Катя встретила на улице певца Белозерова.
– Владимир Иванович, вы слышали? Говорят, дела большевиков плоховаты.
– И вы верите! Какой вздор! И кто эти слухи распространяет! Сейчас мне это самое говорил и Семенов, член коллегии земотдела. Буду сегодня в ревкоме, спрошу тамошних моих приятелей.
Возвращаясь со службы, Катя опять встретила Белозерова. Он шел, обняв каждою рукою по десятифунтовой банке, – одну с медом, другую с абрикосовым вареньем; через плечо висел окорок. Катя рассмеялась.
– Что это у вас?
– Сегодня утром на вилле Бенардаки открыли две замурованные комнаты. Полны были золотой и серебряной посудой, мануфактурой, всевозможными припасами. Садовник донес. Вот, снабдили меня в ревкоме.

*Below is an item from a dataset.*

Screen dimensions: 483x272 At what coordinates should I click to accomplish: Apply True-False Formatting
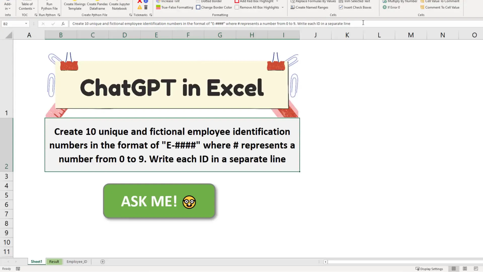pos(174,7)
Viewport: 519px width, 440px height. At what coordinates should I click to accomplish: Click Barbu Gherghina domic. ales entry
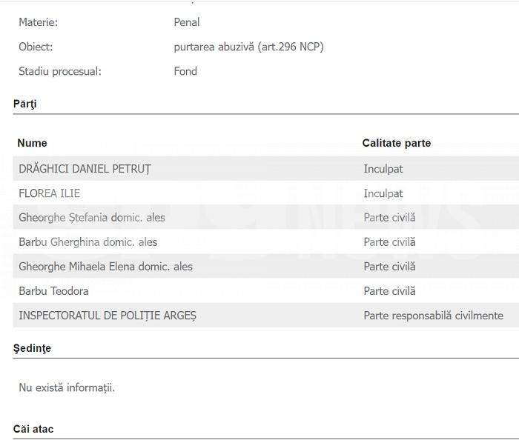tap(87, 242)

– А что вам сказали насчет общего положения дел?
– Вздор, конечно. Я так и думал. Работа провокаторов. Дела великолепны. Спросили меня: "Кто эти слухи распространяет?". Я сказал про Семенова. "Как фамилия? Семенов? А вот мы его запишем и покорнейше попросим!"
– Да неужели вы назвали фамилию?
Белозеров удивился.
– А что?
– Владимир Иванович, ведь это у порядочных людей называется доносом! Неужели вам не стыдно?

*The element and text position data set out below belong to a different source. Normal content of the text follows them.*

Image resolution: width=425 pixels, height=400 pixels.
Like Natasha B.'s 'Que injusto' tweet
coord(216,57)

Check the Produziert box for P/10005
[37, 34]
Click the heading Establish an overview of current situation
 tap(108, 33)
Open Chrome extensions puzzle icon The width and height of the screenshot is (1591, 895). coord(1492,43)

– А зачем они подрывают авторитет советской власти? Так им и надо!
Ездил Белозеров в Арматлук, – отвезти кой-какие принакопленные запасы и проверить сохранность своей дачи, огражденной всякого рода очень грозными бумажками. Дача охранялась специальным милиционером от ревкома.
В деревне тоже только и было разговору, что об уходе большевиков. Белозеров вывесил на дверях ревкома грозное объявление, что, мол, до сведения моего дошло о провокационных слухах, распространяемых злонамеренными лицами… Рабоче-крестьянская власть установилась в Крыму навсегда… распространители злостных слухов будут караться революционным трибуналом расстрелом на месте…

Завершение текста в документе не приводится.